— start —

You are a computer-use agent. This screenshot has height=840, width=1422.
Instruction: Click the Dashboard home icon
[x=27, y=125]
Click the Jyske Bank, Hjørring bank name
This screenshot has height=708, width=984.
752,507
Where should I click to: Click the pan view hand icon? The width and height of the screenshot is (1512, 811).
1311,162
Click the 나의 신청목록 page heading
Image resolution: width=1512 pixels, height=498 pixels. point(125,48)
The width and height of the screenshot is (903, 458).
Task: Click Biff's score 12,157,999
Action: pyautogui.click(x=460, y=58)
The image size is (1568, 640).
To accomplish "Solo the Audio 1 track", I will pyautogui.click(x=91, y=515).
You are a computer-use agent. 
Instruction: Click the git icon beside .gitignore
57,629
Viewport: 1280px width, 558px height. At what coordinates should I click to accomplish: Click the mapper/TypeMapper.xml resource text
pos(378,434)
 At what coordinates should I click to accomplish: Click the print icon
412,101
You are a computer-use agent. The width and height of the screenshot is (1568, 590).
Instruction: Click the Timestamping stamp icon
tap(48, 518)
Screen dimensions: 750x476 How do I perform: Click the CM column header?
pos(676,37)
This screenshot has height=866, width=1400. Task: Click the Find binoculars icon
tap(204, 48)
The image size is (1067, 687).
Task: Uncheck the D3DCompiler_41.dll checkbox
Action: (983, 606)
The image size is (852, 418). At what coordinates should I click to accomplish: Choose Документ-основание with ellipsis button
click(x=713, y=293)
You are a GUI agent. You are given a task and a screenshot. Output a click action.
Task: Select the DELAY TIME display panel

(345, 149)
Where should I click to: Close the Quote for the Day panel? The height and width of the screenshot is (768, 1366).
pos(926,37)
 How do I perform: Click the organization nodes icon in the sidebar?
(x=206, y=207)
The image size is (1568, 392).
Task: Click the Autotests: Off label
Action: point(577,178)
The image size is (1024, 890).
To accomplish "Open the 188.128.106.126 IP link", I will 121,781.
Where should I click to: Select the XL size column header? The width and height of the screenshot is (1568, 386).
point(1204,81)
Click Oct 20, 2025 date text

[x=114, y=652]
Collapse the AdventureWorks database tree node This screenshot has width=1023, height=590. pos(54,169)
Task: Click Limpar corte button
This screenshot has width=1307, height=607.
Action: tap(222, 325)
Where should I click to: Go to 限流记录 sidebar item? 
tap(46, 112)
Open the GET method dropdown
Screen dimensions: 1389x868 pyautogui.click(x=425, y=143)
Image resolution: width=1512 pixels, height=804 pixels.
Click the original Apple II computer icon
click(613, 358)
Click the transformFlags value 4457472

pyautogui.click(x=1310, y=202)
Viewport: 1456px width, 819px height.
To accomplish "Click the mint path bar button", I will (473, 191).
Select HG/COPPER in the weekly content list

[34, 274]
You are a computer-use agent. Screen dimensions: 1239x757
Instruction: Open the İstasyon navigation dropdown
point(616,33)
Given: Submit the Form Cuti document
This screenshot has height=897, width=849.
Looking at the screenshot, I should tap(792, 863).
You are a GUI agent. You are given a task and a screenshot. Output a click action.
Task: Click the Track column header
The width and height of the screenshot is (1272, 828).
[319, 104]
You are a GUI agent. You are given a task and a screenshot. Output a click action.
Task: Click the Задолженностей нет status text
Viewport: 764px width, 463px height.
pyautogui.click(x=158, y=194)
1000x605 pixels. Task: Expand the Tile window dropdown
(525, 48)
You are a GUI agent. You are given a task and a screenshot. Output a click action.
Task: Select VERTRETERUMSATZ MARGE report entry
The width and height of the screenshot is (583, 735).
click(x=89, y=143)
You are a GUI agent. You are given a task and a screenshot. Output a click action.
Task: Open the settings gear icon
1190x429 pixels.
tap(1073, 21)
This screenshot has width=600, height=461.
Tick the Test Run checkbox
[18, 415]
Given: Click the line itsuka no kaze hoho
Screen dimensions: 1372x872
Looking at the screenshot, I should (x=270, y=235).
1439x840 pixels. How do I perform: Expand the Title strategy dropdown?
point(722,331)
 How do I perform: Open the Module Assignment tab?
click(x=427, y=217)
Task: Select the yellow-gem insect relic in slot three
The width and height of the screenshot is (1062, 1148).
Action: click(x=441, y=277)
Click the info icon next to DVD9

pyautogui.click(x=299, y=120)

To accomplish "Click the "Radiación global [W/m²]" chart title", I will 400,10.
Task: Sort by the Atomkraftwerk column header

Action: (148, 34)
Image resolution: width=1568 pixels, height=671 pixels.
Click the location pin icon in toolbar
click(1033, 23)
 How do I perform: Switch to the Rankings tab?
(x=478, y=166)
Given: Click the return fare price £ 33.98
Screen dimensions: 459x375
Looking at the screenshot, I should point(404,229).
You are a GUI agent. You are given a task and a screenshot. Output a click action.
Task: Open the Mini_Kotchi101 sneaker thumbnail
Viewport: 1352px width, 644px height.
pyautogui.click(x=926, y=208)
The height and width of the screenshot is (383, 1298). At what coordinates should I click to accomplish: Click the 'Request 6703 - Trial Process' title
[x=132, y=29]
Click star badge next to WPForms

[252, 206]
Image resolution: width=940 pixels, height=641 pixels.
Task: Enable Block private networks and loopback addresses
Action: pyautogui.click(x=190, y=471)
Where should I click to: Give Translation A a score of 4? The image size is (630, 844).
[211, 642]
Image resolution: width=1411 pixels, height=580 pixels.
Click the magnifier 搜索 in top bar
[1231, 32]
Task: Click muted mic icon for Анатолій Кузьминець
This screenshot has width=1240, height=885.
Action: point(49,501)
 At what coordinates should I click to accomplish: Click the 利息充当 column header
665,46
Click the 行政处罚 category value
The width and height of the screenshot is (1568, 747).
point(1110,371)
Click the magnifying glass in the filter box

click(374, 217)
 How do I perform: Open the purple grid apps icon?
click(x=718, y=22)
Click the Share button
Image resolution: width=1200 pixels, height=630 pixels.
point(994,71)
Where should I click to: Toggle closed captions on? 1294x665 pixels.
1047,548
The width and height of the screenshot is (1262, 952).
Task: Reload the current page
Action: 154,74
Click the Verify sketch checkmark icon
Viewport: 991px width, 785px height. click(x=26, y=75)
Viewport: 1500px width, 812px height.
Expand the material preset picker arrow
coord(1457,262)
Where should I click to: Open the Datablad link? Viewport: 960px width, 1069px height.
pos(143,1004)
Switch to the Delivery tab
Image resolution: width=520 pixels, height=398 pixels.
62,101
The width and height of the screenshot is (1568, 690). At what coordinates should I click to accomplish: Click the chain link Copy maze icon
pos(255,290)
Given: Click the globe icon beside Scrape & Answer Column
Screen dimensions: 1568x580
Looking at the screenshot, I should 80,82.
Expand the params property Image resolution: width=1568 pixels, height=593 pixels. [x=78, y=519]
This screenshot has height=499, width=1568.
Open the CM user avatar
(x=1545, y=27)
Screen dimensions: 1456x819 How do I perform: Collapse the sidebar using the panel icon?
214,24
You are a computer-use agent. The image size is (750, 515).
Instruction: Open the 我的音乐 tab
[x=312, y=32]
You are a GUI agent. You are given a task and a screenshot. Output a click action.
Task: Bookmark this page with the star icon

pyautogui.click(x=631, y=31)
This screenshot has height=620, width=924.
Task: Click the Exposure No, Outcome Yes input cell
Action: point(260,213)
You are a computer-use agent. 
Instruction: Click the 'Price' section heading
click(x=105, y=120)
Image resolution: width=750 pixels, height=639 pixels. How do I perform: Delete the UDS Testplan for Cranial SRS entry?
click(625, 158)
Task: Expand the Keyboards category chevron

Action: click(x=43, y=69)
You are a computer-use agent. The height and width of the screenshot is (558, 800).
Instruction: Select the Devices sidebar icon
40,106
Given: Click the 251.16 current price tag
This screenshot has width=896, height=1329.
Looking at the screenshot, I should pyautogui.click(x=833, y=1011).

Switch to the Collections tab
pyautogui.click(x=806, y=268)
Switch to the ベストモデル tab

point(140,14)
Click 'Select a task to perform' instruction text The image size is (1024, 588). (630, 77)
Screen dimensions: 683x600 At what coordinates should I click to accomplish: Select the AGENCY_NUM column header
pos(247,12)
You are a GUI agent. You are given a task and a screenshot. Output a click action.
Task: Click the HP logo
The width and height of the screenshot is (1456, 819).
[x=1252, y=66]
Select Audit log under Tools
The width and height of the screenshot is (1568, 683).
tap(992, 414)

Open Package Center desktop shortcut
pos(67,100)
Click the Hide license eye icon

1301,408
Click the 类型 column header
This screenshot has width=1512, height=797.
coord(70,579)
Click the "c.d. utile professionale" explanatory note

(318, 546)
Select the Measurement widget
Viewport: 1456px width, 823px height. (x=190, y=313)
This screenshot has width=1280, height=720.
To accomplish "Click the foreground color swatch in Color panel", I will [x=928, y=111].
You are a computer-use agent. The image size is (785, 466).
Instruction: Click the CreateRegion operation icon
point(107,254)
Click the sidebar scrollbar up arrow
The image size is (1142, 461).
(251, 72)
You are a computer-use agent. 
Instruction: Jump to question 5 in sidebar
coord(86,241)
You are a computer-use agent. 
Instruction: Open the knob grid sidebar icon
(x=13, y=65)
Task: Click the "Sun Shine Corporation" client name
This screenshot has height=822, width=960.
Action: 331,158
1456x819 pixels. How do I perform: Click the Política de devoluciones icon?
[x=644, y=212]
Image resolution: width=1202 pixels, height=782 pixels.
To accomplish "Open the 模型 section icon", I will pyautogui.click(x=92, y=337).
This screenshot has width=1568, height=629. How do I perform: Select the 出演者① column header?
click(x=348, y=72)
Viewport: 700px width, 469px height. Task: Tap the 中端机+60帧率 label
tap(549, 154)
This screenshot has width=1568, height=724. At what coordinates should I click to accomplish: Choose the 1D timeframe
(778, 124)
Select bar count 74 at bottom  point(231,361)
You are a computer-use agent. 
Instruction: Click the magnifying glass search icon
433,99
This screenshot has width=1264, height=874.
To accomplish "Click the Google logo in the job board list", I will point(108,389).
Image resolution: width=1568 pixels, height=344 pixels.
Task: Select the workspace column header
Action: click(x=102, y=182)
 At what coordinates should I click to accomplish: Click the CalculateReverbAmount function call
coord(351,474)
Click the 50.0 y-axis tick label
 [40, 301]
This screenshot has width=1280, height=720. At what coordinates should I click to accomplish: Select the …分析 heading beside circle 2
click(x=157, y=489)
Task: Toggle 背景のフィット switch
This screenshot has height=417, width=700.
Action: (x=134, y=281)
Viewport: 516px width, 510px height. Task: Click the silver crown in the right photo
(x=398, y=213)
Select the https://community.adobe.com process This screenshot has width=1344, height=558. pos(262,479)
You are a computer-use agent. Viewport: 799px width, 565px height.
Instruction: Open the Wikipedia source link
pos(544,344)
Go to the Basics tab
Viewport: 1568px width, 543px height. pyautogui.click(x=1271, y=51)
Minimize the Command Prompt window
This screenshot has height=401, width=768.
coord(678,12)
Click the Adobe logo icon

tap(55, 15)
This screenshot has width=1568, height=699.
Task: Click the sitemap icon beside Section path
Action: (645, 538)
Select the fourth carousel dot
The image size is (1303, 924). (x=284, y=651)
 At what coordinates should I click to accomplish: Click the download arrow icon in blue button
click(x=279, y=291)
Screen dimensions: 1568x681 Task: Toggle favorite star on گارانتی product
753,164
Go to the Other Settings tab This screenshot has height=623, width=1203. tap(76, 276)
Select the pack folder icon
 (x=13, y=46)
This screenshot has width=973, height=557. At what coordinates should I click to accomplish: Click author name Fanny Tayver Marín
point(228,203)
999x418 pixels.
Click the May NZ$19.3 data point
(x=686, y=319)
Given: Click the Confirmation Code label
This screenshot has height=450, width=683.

— end —

**TO DO**
Reproduce everything from the first of the rows above down through the line containing "Action: point(577,178)", replacing "Instruction" with "Command" and changing nothing else.

**EXPECTED ANSWER**
You are a computer-use agent. This screenshot has height=840, width=1422.
Command: Click the Dashboard home icon
[x=27, y=125]
Click the Jyske Bank, Hjørring bank name
This screenshot has height=708, width=984.
752,507
Where should I click to: Click the pan view hand icon? The width and height of the screenshot is (1512, 811).
1311,162
Click the 나의 신청목록 page heading
Image resolution: width=1512 pixels, height=498 pixels. point(125,48)
The width and height of the screenshot is (903, 458).
Task: Click Biff's score 12,157,999
Action: pyautogui.click(x=460, y=58)
The image size is (1568, 640).
To accomplish "Solo the Audio 1 track", I will pyautogui.click(x=91, y=515).
You are a computer-use agent. 
Command: Click the git icon beside .gitignore
57,629
Viewport: 1280px width, 558px height. At what coordinates should I click to accomplish: Click the mapper/TypeMapper.xml resource text
pos(378,434)
 At what coordinates should I click to accomplish: Click the print icon
412,101
You are a computer-use agent. The width and height of the screenshot is (1568, 590).
Command: Click the Timestamping stamp icon
tap(48, 518)
Screen dimensions: 750x476 How do I perform: Click the CM column header?
pos(676,37)
This screenshot has height=866, width=1400. Task: Click the Find binoculars icon
tap(204, 48)
The image size is (1067, 687).
Task: Uncheck the D3DCompiler_41.dll checkbox
Action: (983, 606)
The image size is (852, 418). At what coordinates should I click to accomplish: Choose Документ-основание with ellipsis button
click(x=713, y=293)
You are a GUI agent. You are given a task and a screenshot. Output a click action.
Task: Select the DELAY TIME display panel

(345, 149)
Where should I click to: Close the Quote for the Day panel? The height and width of the screenshot is (768, 1366).
pos(926,37)
 How do I perform: Click the organization nodes icon in the sidebar?
(x=206, y=207)
The image size is (1568, 392).
Task: Click the Autotests: Off label
Action: point(577,178)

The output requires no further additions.